§ Records supplied:
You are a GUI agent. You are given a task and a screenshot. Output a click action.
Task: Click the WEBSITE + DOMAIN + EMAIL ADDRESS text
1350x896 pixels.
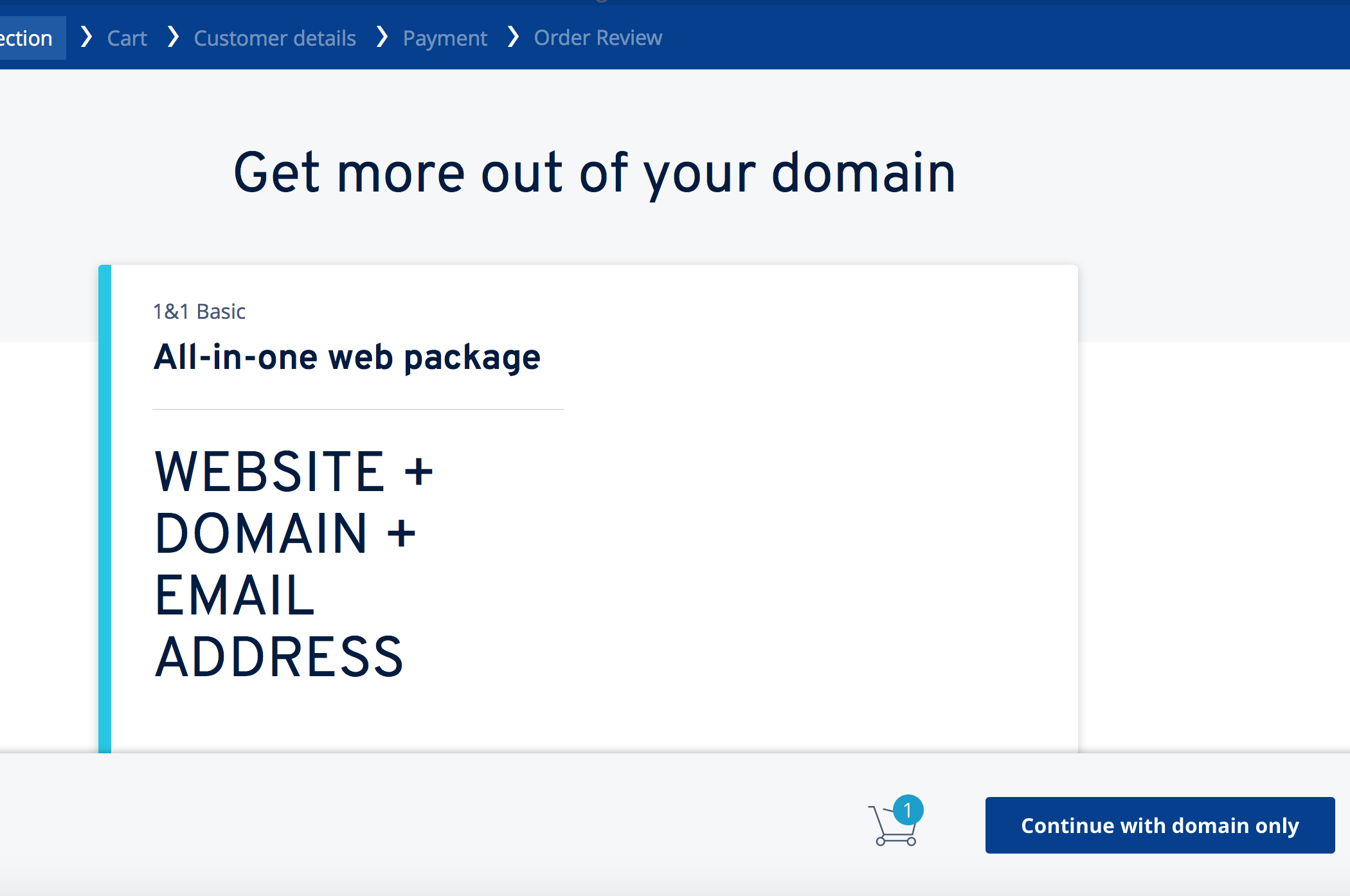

==

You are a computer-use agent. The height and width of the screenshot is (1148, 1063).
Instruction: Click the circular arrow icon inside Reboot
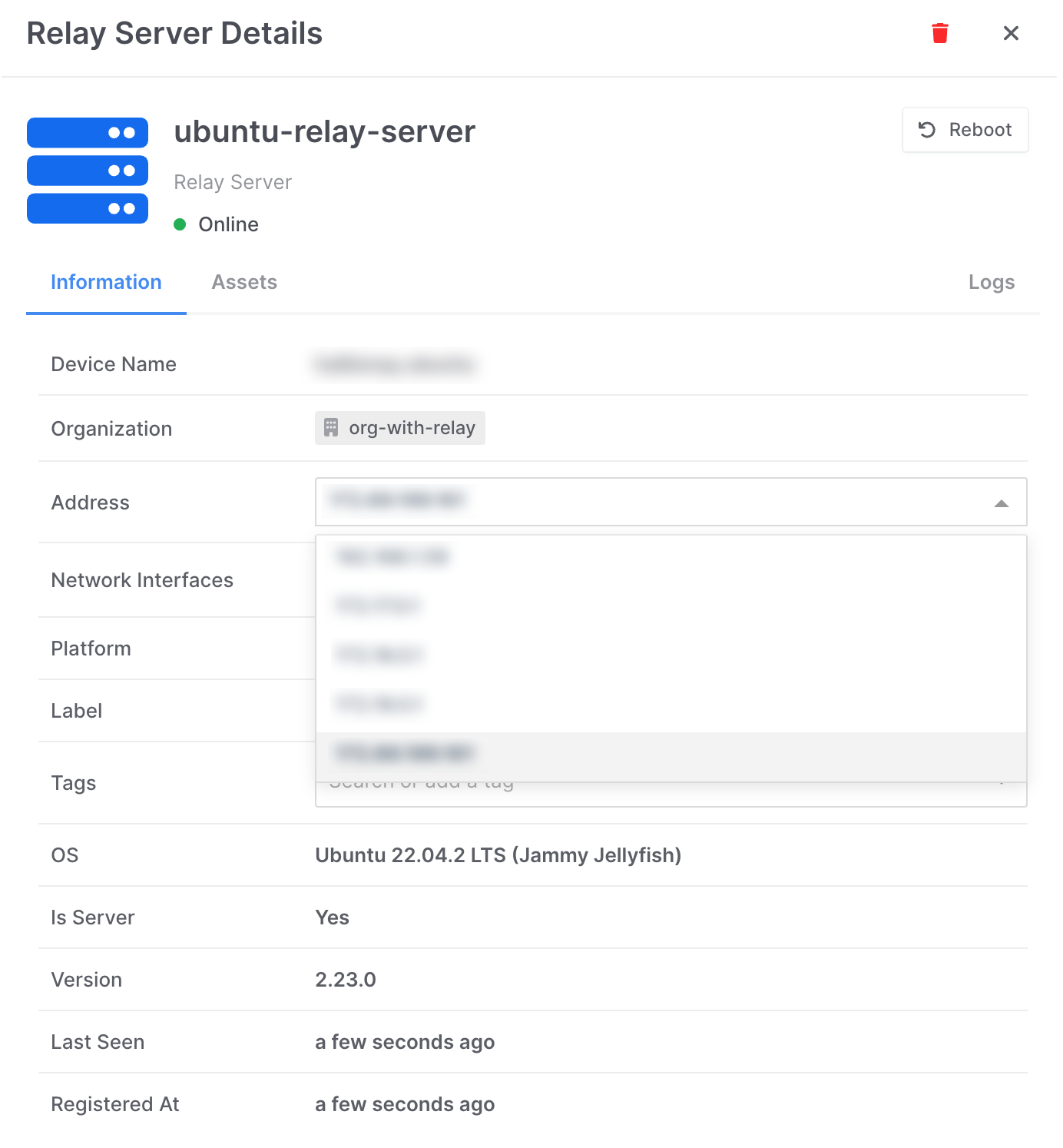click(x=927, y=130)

§ Task: Copy out the data from the line with "You are a GUI" through the line with "1350x896 pixels.", but swap "agent" for "assistant" and keep everything else the same.

§ Expected answer:
You are a GUI assistant. You are given a task and a screenshot. Output a click action.
Task: Click the WEBSITE + DOMAIN + EMAIL ADDRESS text
1350x896 pixels.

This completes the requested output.